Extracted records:
____________
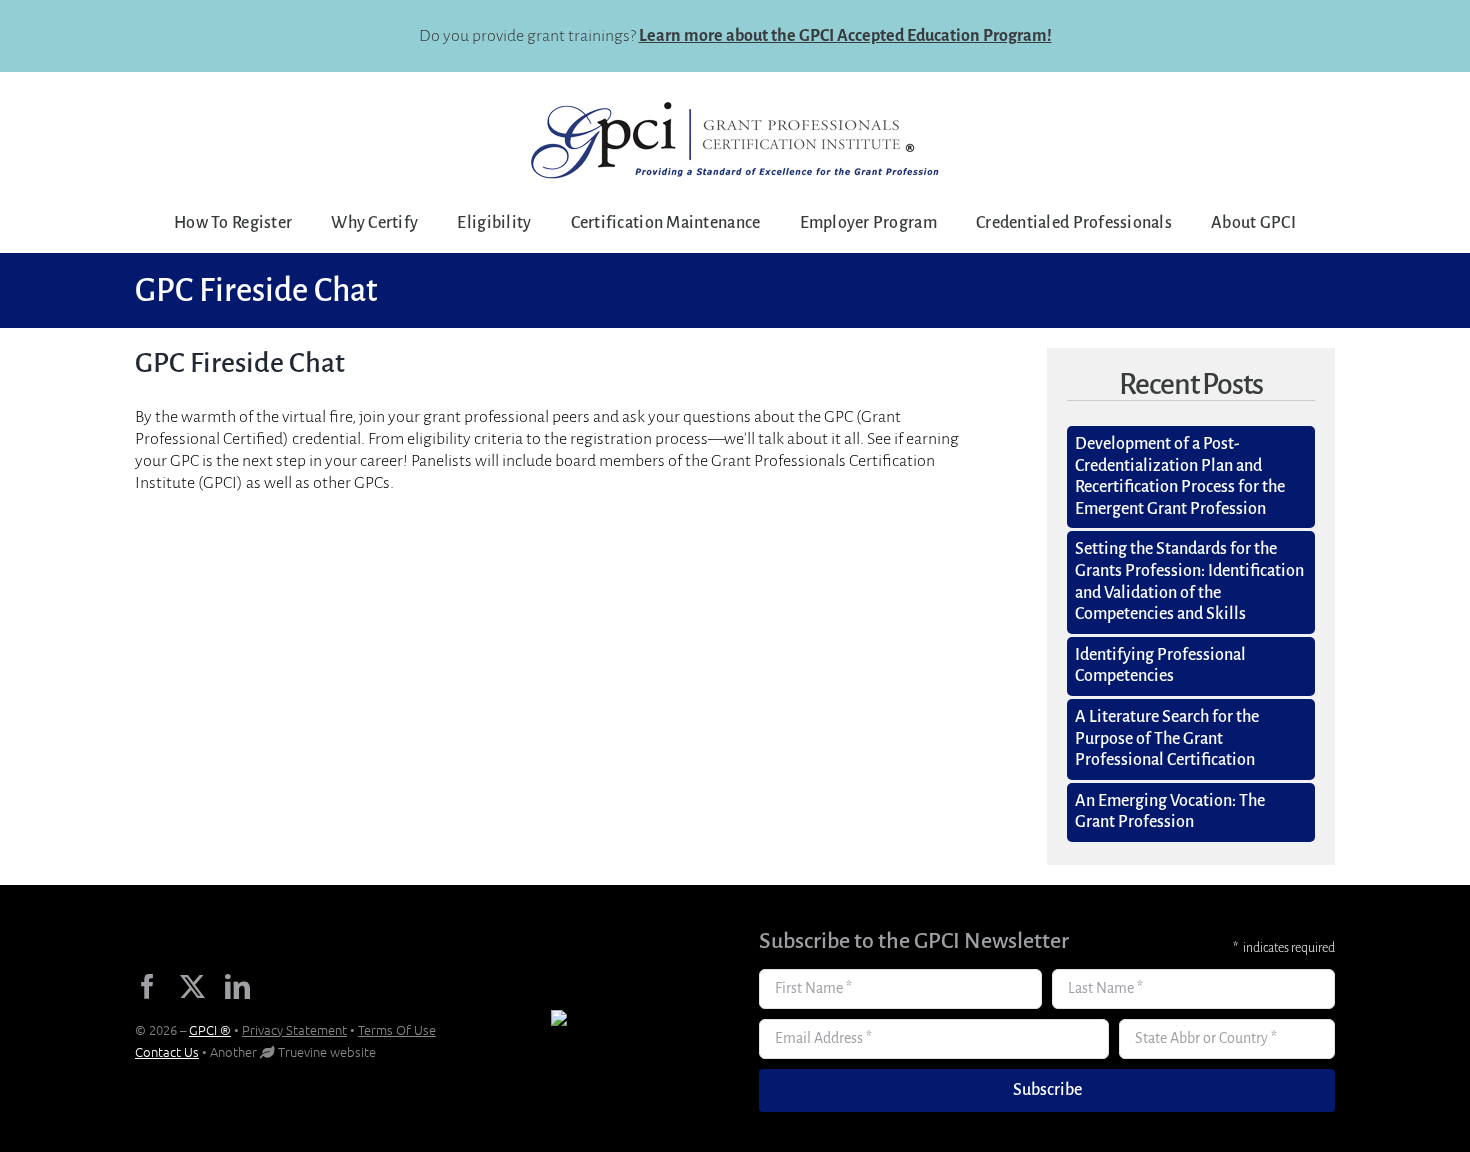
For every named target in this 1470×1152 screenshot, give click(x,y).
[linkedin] (237, 986)
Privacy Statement (294, 1029)
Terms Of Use (397, 1029)
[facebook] (147, 986)
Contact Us (167, 1051)
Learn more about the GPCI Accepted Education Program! (845, 36)
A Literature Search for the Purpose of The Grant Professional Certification (1167, 738)
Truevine (302, 1051)
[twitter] (192, 986)
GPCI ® (210, 1029)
____________
#### DIRECTIONS:
Your answer should consist only of the lines from the one that holds "Terms Of Use (397, 1029)" to the end of the entries above, both ends included, each repeated exactly.

#### ANSWER TO THE PROBLEM:
Terms Of Use (397, 1029)
[facebook] (147, 986)
Contact Us (167, 1051)
Learn more about the GPCI Accepted Education Program! (845, 36)
A Literature Search for the Purpose of The Grant Professional Certification (1167, 738)
Truevine (302, 1051)
[twitter] (192, 986)
GPCI ® (210, 1029)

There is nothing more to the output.